Leitsatz
Die Annahme außerordentlicher Einkünfte i.S.d. § 34 Abs. 2 Nr. 4 EStG setzt voraus, dass die Vergütung für mehrjährige Tätigkeiten eine Progressionswirkung typischerweise erwarten lässt. Dies ist jedenfalls dann der Fall, wenn eine Vergütung für eine mehrjährige Tätigkeit – hier eines Freiberuflers – aufgrund einer vorausgegangenen rechtlichen Auseinandersetzung zusammengeballt zufließt.
Normenkette
§ 34 Abs. 2 Nr. 4 EStG
Sachverhalt
Ein Diplom-Psychologe hatte mit der Kassenärztlichen Vereinigung einen Rechtsstreit über die Höhe seiner Vergütungen geführt. Nachdem er den Prozess gewonnen hatte, erhielt er im Jahr 2001 eine Nachzahlung für 1993 bis 1998 von ca. 228.000 DM.

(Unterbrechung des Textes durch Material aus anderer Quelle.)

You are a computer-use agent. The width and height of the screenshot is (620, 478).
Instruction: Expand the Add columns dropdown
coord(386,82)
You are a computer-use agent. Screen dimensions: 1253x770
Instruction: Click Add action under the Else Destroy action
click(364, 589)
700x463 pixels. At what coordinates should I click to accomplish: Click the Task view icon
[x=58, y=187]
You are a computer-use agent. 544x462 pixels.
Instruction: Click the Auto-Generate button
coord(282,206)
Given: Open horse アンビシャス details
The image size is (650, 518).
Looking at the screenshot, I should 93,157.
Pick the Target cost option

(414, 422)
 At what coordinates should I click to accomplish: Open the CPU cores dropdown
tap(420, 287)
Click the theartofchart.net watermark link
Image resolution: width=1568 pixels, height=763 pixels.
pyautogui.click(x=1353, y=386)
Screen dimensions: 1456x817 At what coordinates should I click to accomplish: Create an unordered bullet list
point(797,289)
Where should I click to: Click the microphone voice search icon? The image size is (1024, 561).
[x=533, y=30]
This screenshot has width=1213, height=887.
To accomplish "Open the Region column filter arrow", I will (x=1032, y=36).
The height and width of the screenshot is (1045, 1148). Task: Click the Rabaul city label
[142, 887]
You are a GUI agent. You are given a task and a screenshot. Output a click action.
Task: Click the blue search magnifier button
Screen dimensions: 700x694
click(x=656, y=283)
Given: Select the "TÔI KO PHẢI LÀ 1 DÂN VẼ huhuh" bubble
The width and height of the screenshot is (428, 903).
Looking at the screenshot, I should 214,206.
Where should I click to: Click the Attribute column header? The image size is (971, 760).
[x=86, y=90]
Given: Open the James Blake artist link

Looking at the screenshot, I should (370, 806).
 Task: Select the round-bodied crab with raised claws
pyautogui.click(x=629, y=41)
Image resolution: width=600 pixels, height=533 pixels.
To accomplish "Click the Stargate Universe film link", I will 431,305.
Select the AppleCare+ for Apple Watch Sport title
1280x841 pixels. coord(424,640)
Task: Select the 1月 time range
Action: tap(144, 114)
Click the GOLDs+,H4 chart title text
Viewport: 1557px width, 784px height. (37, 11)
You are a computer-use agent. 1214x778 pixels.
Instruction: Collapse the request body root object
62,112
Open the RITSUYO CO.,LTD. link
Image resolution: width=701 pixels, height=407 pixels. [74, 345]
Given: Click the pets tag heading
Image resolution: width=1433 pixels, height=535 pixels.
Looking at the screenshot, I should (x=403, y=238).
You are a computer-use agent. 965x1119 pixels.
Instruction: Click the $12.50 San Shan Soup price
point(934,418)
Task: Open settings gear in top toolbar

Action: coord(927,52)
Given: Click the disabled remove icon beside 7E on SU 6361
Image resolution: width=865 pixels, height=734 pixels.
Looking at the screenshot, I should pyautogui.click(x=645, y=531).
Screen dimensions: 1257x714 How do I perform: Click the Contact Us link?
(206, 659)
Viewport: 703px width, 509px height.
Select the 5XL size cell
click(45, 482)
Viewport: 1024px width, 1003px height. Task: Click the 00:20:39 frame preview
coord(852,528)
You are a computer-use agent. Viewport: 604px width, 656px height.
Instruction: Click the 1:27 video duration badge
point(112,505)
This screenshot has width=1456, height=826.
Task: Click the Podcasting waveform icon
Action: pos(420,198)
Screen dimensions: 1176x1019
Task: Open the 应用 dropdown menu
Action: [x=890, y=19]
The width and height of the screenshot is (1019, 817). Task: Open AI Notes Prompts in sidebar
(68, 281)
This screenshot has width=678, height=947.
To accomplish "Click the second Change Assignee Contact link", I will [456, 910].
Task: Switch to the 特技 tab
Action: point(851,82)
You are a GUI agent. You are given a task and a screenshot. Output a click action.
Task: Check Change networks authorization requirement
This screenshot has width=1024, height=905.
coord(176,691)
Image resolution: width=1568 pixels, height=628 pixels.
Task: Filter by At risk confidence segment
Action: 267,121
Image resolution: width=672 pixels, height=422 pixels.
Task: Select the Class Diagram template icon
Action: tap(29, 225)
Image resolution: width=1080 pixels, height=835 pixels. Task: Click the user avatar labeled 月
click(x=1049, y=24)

Das FA lehnte es ab, die Einkünfte insoweit als Vergütung für mehrjährige Tätigkeit dem ermäßigten ESt-Tarif zu unterwerfen.
Entscheidung
Sowohl FG als auch BFH waren anderer Auffassung und hielten die Nachzahlung für tarifbegünstigt.
Hinweis
1. Die Tarifbegünstigung für Einkünfte aus mehrjähriger Tätigkeit wird bei den Gewinneinkunftsarten nach jahrzehntelanger Rechtsprechung nur unter ganz engen Voraussetzungen gewährt. Dies hat seinen Grund darin, dass ein Unternehmer typischerweise seine Tätigkeiten nicht gleichmäßig und zeitnah vergütet erhält. Insbesondere Freiberufler, die Vergütungen für Dienstleistungen erhalten, können deshalb i.d.R. keinen Gebrauch von der Tarifvergünstigung machen.
Ausnahmen wurden von der Rechtsprechung bislang dann gemacht, wenn der Freiberufler während mehrerer Jahre ausschließlich einer Tätigkeit nachgeht und dafür eine einmalige Vergütung erhält oder wenn die Vergütung für eine neben der allgemeinen Tätigkeit geleistete abgrenzbare Sondertätigkeit, die nicht zum regelmäßigen Gewinnbetrieb gehört, bezogen wird.
2. Das Besprechungsurteil schafft eine neue Fallgruppe, für die auch bei Gewinneinkünften eine Tarifbegünstigung im Hinblick auf eine mehrjährige Tätigkeit zu gewähren ist. Die Voraussetzungen dieser Fallgruppe sind dann erfüllt, wenn nach einer rechtlichen Auseinandersetzung eine Vergütung für mehrjährige Tätigkeit in einem Veranlagungszeitraum zu versteuern ist. Entscheidend dabei ist nicht, dass die Streitigkeiten durch Urteil beigelegt worden sind. Auch ein Vergleich kann Rechtsgrundlage der zusammengeballten Zahlung sein. Allerdings muss sich nachweisen lassen, dass zuvor eine ernsthafte rechtliche Auseinandersetzung geführt worden ist. Dies ist bei Erhebung einer diesbezüglichen Klage sicher unproblematisch. Inwieweit rein anwaltliche Auseinandersetzungen ausreichen, wird nur im Einzelfall gesagt werden können.
3. Wenn die Einkünfte als solche aus mehrjähriger Tätigkeit angesehen werden, ist auf sie der ermäßigte Steuersatz nach § 34 Abs. 1 EStG anzuwenden. Diese sog. Fünftelregelung führt aber nur dann zu einer niedrigeren Steuer, wenn nicht bereits mit den normal besteuerten Einkünften der Spitzensteuersatz erreicht wird.